Instructions to follow: In the material below, take the part that opens with the line containing "Task: Click the All" and closes with the line containing "[x=180, y=186]", and put each of its lines into a JSON list of strings, one string per line, leaving out blank lines.

======== Task input ========

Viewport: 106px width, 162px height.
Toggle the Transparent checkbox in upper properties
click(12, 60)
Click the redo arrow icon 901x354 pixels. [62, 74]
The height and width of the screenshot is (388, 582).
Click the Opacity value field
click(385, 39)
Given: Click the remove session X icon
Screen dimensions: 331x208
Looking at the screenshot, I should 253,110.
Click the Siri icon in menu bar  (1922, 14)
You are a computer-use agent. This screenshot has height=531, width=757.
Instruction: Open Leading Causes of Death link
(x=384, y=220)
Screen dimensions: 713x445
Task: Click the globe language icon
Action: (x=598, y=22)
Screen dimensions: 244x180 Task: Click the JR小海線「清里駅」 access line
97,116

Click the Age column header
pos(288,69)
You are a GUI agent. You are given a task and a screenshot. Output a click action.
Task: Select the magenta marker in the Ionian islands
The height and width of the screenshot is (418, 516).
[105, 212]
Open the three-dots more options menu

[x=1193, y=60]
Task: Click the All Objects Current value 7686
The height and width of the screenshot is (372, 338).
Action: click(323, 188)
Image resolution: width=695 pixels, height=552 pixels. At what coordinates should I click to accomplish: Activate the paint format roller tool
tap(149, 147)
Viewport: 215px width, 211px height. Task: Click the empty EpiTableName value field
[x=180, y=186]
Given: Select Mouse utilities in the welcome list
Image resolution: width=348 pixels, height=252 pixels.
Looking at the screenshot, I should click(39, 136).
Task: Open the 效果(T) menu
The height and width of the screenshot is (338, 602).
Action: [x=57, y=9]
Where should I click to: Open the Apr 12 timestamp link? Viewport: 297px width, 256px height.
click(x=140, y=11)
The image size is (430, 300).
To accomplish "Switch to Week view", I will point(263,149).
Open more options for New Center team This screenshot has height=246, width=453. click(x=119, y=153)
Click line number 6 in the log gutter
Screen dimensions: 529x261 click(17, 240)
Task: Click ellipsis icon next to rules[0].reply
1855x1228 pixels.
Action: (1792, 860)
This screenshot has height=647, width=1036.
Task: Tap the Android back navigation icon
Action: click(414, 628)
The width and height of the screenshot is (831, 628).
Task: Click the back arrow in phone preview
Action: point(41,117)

========

Finished task:
[
  "Task: Click the All Objects Current value 7686",
  "The height and width of the screenshot is (372, 338).",
  "Action: click(323, 188)",
  "Image resolution: width=695 pixels, height=552 pixels. At what coordinates should I click to accomplish: Activate the paint format roller tool",
  "tap(149, 147)",
  "Viewport: 215px width, 211px height. Task: Click the empty EpiTableName value field",
  "[x=180, y=186]"
]